Mal sahibim soğukkanlılıkla, "Yok, yok," diye yanıtladı. "Nasıl olsa gitmeden önce borçlarını kapatırsın, acelesi yok. Otur da yemeği birlikte yiyelim. Sık gelmeyen konuklar bizim evde iyi ağırlanır. Catherine, yemeği getir!.. Catherine nerdesin?"
Catherine, üstünde çatal bıçaklar bulunan bir tepsiyle göründü.
Heathcliff, ona ağzının köşesinden yavaşça, "Sen yemeğini Joseph'le yersin, konuk gidinceye kadar mutfakta otur," dedi.
Genç kadın kendisine verilen emirlere hemen boyun eğiyordu. Belli ki de ona karşı gelmek istemiyordu. Hatta, belki de, böyle kaba saba, insanlardan kaçan kimseler arasında yaşadığından, yüksek tabakadan insanlara nasıl davranacağını unutmuştu.

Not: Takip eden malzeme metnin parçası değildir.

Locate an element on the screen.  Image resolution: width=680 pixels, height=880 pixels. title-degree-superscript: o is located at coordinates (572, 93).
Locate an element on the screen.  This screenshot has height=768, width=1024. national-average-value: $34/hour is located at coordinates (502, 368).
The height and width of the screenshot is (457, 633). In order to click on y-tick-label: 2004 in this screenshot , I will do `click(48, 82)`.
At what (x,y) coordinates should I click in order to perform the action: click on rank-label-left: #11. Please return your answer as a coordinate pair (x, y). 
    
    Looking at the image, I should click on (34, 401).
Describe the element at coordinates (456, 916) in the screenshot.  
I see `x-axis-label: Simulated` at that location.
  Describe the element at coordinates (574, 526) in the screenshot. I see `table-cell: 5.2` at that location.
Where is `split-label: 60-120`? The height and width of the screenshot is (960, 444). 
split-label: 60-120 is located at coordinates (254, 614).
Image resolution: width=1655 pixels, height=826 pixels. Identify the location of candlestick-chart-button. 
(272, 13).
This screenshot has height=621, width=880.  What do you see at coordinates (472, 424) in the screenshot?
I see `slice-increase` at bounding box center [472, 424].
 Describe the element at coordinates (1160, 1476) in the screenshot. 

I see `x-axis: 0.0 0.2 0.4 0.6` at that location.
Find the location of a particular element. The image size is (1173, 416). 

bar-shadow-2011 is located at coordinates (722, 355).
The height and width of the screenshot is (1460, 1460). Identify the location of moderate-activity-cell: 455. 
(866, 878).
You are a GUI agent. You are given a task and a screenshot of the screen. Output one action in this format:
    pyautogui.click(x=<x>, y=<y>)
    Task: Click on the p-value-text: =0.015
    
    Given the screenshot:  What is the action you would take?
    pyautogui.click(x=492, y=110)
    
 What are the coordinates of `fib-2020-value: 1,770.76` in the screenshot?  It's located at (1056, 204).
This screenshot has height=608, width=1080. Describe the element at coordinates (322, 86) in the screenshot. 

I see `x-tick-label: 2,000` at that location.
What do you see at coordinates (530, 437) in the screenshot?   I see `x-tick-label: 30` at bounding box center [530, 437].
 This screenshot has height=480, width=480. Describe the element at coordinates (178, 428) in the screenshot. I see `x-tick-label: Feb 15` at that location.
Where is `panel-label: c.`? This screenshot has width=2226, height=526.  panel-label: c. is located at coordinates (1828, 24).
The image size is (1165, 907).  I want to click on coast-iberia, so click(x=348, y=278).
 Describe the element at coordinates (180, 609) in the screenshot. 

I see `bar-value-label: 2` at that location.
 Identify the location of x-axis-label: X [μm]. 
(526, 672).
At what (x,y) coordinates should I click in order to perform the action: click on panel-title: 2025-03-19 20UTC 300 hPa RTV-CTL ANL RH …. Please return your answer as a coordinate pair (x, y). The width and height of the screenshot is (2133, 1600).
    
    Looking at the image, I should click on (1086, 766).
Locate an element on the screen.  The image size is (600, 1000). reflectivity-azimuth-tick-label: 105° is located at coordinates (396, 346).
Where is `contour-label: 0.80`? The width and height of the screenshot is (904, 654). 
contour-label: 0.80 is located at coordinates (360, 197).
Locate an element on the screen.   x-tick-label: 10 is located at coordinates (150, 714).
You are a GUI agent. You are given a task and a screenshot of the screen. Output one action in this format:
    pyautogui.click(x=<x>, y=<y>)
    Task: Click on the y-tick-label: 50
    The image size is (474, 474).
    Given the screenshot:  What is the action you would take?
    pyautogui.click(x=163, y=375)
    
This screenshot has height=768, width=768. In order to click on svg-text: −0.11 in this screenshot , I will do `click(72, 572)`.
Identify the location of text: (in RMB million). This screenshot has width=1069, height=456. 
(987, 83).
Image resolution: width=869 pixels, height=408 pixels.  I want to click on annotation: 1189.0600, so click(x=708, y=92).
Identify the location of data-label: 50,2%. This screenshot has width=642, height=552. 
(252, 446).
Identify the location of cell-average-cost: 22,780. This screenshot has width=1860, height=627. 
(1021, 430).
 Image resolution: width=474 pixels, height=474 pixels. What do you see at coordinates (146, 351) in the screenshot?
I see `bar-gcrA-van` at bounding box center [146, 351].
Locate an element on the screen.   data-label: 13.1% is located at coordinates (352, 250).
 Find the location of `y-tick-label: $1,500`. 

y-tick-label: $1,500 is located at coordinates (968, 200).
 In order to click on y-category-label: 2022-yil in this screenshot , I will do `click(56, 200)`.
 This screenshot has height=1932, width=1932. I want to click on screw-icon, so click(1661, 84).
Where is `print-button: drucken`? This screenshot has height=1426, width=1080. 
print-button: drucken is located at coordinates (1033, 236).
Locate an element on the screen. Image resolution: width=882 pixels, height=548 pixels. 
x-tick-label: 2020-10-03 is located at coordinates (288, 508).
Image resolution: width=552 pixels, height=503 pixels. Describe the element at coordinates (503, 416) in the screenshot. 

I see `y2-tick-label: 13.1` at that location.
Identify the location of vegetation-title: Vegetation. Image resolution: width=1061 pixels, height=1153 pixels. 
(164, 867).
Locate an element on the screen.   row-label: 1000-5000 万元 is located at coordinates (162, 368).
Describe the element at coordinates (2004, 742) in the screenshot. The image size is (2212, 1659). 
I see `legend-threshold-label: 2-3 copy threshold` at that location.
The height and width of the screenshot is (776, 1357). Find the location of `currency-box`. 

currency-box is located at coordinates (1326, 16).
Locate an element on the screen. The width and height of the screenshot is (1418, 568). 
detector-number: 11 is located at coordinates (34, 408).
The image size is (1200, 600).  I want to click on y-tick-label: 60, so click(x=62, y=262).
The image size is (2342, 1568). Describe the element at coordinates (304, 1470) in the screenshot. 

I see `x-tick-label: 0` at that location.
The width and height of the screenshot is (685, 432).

Bir yanımda suratsız, sıkıcı Heathcliff, diğer yanımda ağzını açıp tek laf etmeyen Hareton olduğu halde, keyifsiz bir yemekten sonra hemen gitmek istedim. Catherine'i son bir defa daha görmek, Joseph'i de kızdırmak için arka kapıdan çıkmayı tasarlıyordum. Ama ev sahibim, Hareton'a, atımı ön kapıya getirmesini emretti; kendisi de oraya kadar yanımdan ayrılmadığı için amacıma ulaşamadım.
Atın üstünde, yoldan aşağı giderken, "Bu ne sıkıcı bir hayat!" diye düşünmeden edemedim. "Bayan Linton Heathcliff'le birbirimize bağlanıp, birlikte, şehrin o gürültülü havasına bir göçebilseydik. Bu onun için peri masallarını da aşan bir şey olurdu herhalde. Üstelik iyi yürekli dadısının de tek dileği buydu."